### ACTION ITEM
When a line below contains the word "will", copy that line.

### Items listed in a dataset
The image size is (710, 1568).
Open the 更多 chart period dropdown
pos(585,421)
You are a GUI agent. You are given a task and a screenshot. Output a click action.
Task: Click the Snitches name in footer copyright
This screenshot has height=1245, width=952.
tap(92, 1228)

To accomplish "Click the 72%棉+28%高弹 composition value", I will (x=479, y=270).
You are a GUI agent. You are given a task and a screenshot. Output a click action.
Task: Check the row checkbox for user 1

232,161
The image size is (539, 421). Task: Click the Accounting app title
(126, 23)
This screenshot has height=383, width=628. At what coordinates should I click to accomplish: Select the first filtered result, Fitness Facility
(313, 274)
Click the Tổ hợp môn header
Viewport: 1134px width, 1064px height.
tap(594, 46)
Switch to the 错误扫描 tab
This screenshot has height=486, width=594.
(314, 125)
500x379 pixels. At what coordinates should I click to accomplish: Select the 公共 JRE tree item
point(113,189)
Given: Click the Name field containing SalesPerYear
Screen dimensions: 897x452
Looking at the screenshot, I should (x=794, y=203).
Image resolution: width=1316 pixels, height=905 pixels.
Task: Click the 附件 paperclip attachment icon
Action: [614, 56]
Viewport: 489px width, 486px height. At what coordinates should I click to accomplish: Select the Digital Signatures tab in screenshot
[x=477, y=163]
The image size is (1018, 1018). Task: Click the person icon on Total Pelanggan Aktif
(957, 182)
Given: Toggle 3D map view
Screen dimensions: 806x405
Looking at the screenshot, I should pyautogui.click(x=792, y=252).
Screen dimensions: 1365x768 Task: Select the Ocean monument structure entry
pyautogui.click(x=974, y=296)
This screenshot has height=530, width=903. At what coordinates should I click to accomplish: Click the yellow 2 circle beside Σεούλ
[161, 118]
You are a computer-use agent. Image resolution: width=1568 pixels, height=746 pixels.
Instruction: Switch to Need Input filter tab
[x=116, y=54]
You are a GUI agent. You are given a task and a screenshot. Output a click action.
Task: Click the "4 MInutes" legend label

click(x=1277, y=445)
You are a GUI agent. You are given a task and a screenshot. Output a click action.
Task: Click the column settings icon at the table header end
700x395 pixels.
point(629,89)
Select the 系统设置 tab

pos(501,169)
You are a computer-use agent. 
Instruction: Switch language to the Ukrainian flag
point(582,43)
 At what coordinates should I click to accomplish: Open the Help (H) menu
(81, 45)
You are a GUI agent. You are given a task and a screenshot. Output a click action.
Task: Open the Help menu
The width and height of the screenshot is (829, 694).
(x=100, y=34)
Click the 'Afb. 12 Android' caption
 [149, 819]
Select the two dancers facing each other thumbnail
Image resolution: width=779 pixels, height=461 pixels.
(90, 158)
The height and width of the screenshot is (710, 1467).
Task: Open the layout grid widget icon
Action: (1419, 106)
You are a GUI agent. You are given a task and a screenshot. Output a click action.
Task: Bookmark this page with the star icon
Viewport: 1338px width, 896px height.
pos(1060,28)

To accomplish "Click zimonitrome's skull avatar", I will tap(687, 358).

### REPLY TO THE TASK
To accomplish "Click the 72%棉+28%高弹 composition value", I will (x=479, y=270).
To accomplish "Click zimonitrome's skull avatar", I will tap(687, 358).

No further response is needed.